Endometrial ablation is used to treat many causes of heavy bleeding. In most cases, women with heavy bleeding are treated first with medication. If heavy bleeding cannot be controlled with medication, endometrial ablation may be used.
Endometrial ablation does not involve removal of the uterus and it does not affect a woman’s hormone levels.
Who should not have endometrial ablation?
Endometrial ablation should not be done in women past menopause. It is not recommended for women with certain medical conditions, including
- disorders of the uterus or endometrium
- endometrial hyperplasia
- cancer of the uterus
- recent pregnancy
- current or recent infection of the uterus
Can I still get pregnant after having endometrial ablation?
Pregnancy is not likely after ablation, but it can happen. If it does, the risks of miscarriage and other problems are greatly increased. If a woman still wants to get pregnant, she should not have this procedure.
Women who have endometrial ablation should use birth control until after menopause. Sterilization may be a good option to prevent pregnancy after ablation.
A woman who has had ablation still has all her reproductive organs. Routine cervical cancer screening and pelvic exams are still needed.
What happens before having endometrial ablation?
A sample of the lining of the uterus is taken (endometrial biopsy) to make sure you do not have cancer. You also may have the following tests to check whether the uterus is the right size and shape for the procedure:
- Hysteroscopy—A device called a hysteroscope is used to view the inside of the uterus.
- Ultrasonography—Sound waves are used to view the pelvic organs.
If you have an intrauterine device (IUD), it must be removed. You cannot have endometrial ablation if you are pregnant.
How is endometrial ablation done?
Ablation is a short procedure. Some techniques are done as outpatient surgery, meaning you can go home the same day. Others are done in the office of your ob-gyn. Your cervix may be dilated (opened) before the procedure. Dilation is done with medication or a series of rods that gradually increase in size.
There are no incisions (cuts) involved in ablation.
The following methods are those most commonly used to perform endometrial ablation:
- Radiofrequency— A probe is inserted into the uterus through the cervix. The tip of the probe expands into a mesh-like device that sends radiofrequency energy into the lining. The energy and heat destroy the endometrial tissue, while suction is applied to remove it.
What should I expect after the procedure?
Recovery takes about 2 hours, depending on the type of pain relief used. The type of pain relief used depends on the type of ablation procedure, where it is done, and your wishes.
Some minor side effects are common after endometrial ablation:
- Cramping, like menstrual cramps, for 1 to 2 days
- Thin, watery discharge mixed with blood, which can last a few weeks. The discharge may be heavy for 2 to 3 days after the procedure.
- Frequent urination for 24 hours
You will be given post-op care instructions when you can exercise, have sex, or use tampons. In most cases, you can expect to go back to work or to your normal activities within a day or two.
You should have follow-up visits to check your progress.
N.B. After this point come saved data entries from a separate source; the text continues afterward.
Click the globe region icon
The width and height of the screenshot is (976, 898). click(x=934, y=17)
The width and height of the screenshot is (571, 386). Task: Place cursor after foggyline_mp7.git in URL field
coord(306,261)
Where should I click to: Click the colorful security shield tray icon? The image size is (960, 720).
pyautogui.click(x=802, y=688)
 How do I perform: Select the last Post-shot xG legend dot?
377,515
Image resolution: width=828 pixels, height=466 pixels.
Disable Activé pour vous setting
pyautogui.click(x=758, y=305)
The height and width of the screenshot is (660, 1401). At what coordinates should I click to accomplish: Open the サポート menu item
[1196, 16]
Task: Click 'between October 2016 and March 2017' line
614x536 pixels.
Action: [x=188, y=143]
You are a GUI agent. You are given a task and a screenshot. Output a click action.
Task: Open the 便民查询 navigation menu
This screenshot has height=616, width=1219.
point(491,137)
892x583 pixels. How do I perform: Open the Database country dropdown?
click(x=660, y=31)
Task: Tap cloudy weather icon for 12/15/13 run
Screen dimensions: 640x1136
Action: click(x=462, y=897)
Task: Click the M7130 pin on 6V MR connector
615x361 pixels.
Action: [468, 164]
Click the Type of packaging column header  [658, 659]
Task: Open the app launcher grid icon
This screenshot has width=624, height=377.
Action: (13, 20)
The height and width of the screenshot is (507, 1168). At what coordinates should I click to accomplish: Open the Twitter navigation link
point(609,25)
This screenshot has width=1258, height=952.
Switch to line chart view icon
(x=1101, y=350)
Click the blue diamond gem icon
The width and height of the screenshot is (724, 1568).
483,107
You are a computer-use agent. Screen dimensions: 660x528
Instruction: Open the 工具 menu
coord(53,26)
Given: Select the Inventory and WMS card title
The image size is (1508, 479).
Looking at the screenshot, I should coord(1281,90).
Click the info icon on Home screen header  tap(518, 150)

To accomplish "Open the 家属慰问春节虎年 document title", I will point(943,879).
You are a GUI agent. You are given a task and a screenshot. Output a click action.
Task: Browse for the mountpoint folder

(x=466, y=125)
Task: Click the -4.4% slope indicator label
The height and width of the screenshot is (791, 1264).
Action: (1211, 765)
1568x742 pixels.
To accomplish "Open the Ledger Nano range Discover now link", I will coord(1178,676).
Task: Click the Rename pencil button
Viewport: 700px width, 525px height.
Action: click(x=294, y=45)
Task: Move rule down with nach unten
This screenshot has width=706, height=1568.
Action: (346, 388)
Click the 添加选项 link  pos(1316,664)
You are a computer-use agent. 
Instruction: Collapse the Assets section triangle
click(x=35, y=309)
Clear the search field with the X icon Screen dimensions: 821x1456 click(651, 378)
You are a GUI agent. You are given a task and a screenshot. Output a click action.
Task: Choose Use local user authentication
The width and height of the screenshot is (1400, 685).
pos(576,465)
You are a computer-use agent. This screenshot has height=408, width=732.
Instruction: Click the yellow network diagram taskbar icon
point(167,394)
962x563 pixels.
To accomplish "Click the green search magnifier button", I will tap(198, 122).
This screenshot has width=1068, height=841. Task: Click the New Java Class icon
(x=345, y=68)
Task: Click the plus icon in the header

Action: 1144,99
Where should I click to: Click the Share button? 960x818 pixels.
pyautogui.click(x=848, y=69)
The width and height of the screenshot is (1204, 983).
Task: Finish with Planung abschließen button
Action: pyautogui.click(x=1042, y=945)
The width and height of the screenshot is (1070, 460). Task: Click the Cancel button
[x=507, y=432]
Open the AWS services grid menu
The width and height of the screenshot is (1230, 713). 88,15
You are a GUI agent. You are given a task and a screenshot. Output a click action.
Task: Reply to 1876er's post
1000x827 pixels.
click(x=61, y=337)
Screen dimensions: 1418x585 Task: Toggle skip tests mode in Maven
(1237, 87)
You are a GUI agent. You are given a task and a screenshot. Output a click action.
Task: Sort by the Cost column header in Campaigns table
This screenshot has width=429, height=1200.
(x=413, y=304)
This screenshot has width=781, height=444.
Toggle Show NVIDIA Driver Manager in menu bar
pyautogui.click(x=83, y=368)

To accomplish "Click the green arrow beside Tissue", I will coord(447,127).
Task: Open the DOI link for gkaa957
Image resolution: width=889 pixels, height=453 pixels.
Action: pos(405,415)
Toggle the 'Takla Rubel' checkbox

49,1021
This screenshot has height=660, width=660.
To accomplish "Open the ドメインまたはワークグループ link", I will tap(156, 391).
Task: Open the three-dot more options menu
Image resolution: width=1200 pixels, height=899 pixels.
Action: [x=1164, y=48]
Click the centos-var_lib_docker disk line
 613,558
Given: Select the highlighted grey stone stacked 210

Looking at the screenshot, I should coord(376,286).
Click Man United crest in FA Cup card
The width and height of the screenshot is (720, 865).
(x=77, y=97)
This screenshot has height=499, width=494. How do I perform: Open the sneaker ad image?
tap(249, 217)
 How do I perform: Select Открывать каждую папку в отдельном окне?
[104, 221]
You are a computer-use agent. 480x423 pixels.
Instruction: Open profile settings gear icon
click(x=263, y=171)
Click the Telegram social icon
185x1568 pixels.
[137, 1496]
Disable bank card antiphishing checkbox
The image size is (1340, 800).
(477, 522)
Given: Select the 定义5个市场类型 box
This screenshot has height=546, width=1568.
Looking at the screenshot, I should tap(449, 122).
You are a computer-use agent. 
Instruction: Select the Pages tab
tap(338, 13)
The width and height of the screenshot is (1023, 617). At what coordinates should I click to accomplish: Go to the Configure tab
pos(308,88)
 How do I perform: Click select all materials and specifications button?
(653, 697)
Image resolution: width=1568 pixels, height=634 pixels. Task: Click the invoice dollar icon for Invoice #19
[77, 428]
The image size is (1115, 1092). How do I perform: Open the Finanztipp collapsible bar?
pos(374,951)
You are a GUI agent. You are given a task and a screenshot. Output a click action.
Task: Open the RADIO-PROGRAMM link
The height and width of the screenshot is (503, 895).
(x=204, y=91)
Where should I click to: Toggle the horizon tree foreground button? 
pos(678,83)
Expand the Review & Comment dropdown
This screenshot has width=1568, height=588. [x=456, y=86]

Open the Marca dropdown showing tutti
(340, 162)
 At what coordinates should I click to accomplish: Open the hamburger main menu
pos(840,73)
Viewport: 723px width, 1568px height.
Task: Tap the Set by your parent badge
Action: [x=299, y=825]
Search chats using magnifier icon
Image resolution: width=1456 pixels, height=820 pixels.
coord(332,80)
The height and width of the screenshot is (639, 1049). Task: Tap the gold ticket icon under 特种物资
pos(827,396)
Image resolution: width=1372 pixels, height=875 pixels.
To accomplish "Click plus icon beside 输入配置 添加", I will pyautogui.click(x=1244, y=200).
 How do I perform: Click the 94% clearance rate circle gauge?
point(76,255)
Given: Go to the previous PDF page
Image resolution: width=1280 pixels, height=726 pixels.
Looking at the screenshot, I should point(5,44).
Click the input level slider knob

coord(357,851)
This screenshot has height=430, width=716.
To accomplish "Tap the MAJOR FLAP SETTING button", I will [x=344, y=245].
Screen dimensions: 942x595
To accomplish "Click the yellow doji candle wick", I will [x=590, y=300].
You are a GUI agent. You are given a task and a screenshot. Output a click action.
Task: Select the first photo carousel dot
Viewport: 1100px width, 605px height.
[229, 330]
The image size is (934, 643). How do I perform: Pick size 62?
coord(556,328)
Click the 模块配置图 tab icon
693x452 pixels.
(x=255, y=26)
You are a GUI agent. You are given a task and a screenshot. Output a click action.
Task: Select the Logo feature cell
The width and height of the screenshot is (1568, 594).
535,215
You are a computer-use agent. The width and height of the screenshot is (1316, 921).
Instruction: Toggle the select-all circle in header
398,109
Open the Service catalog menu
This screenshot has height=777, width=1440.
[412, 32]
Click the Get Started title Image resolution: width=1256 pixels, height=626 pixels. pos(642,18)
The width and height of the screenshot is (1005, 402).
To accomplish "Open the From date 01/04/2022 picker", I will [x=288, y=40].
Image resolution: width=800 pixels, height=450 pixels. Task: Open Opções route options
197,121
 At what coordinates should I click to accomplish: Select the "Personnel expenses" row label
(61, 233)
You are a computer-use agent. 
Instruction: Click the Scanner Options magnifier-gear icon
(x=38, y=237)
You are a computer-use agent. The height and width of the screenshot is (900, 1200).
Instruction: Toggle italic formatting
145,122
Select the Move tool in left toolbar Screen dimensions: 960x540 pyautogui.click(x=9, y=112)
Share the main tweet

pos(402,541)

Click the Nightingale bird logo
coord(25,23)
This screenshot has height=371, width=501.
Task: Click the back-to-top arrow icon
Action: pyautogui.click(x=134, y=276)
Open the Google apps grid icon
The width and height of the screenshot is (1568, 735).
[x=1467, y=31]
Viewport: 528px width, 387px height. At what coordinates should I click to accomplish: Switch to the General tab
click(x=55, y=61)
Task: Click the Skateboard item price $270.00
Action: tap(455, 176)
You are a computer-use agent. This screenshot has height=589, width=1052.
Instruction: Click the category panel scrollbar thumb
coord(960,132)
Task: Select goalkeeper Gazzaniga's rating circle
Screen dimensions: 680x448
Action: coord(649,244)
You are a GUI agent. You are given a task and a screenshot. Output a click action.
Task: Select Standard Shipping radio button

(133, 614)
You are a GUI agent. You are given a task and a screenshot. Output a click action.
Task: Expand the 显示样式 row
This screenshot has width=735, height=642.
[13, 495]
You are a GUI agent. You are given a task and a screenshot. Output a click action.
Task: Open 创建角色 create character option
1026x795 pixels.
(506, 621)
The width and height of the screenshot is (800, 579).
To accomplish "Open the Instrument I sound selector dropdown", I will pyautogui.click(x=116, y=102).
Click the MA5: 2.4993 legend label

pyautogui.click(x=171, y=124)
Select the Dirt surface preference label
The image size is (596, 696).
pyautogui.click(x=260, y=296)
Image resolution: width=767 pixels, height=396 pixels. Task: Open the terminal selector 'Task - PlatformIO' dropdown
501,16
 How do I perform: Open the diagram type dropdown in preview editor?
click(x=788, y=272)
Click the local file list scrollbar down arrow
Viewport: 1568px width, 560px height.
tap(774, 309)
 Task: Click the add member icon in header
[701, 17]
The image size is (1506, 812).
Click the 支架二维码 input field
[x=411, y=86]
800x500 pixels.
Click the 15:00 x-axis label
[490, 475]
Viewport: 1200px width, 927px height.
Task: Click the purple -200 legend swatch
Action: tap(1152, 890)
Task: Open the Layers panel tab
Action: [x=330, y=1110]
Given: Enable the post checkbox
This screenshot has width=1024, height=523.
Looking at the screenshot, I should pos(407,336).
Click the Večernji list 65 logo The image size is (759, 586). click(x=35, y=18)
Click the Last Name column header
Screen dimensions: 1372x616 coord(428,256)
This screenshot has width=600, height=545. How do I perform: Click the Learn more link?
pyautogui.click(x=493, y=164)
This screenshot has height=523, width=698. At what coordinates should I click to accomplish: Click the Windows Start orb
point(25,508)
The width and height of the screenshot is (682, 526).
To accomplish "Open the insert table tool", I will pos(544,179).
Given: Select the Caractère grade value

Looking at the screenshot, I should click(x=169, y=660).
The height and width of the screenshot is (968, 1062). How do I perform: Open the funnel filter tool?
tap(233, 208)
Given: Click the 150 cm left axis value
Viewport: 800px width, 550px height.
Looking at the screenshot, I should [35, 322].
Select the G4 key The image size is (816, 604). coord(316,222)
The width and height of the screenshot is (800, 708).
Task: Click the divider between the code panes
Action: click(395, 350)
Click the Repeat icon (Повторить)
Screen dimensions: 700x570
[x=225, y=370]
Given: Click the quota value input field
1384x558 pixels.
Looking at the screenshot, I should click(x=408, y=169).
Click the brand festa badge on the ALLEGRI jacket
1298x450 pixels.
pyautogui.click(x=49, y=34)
It may take several months before you experience the full effects of ablation.
What are the risks associated with endometrial ablation?
- There is a small risk of infection and bleeding.
- The device used may pass through the uterine wall or bowel.
- With some methods, there is a risk of burns to the vagina, vulva, and bowel.
- Rarely, the fluid used to expand your uterus during electrosurgery may be absorbed into your bloodstream. This condition can be serious. To prevent this problem, the amount of fluid used is carefully checked throughout the procedure.